C’est précisément quand le carcan budgétaire est étroit qu’on attend beaucoup d’un gouvernement prétendument progressiste. Et en particulier en matière d’enseignement parce que c’est un levier majeur pour sortir durablement de la crise.  La société de demain est celle des enfants qui fréquentent nos écoles aujourd’hui.

Ce qu’il faut faire c’est :

– non pas affaiblir mais approfondir l’encadrement différencié, en mobilisant les enseignants et les élèves autour de projets pédagogiques innovants pour les publics les plus défavorisés ;

soutenir les enseignants en mettant en place des mécanismes d’accueil pour les enseignants débutants et en leur donnant les outils nécessaires à la gestion de l’hétérogénéité ;

– lancer un Pacte avec les partenaires de l’école avec des objectifs clairs en termes de lutte contre les inégalités scolaires, avec une ambition forte de refondation de l’école dès le plus jeune âge, dès les maternelles, avec un tronc commun, et avec un financement public non équivoque.

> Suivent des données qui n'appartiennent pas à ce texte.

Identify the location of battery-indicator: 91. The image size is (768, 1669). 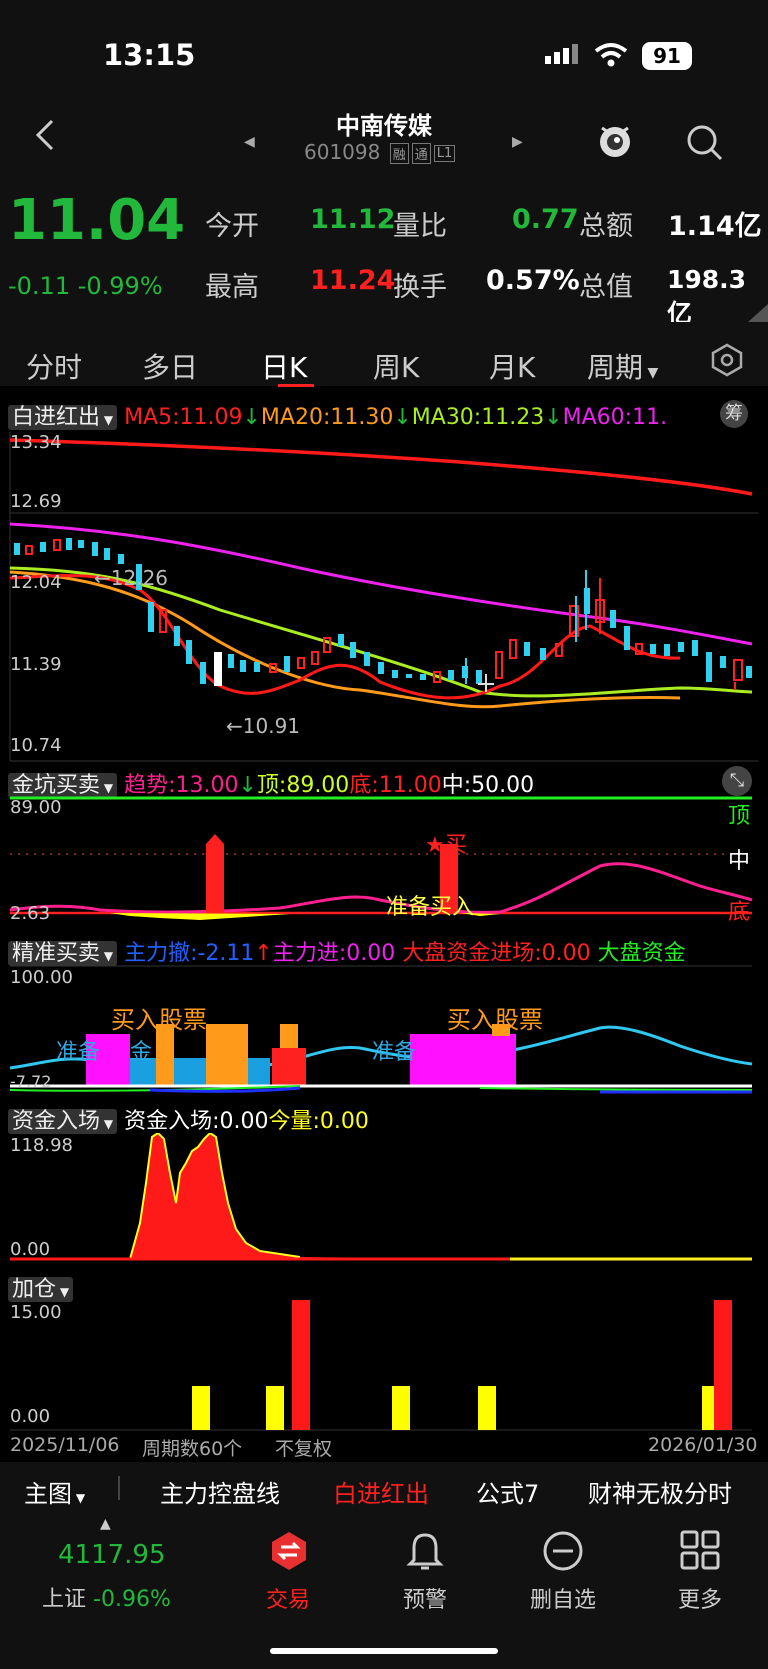
(667, 56).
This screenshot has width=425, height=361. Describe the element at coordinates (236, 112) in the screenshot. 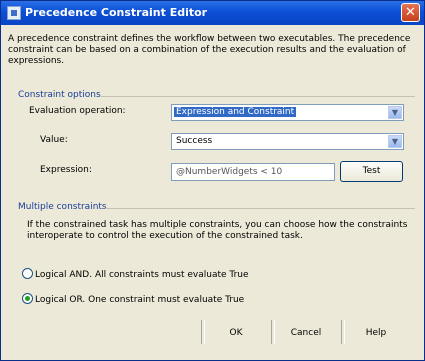

I see `evaluation-operation-value: Expression and Constraint` at that location.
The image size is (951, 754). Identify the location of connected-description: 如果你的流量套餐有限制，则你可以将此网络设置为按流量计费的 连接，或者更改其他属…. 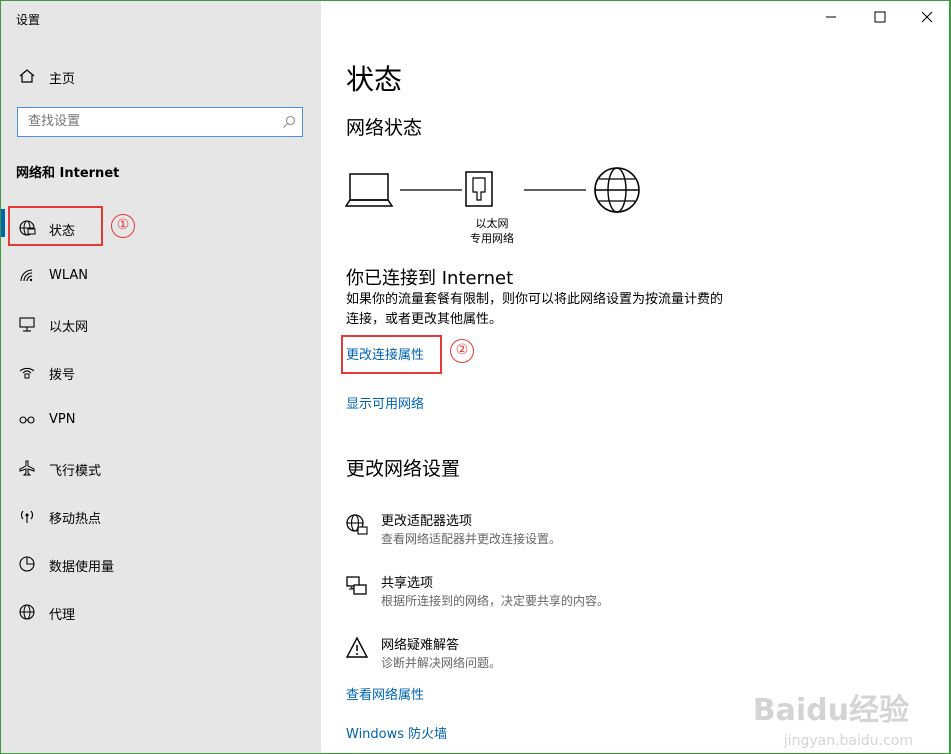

Votre budget, madame la Ministre, loin de proposer cela, loin de donner les perspectives positives que l’on serait en droit d’attendre de votre coalition, loin de tout cela, participe au climat d’austérité intolérable prôné par d’autres. Pas plus donc que celui des autres, il n’obtiendra le soutien de ma formation politique.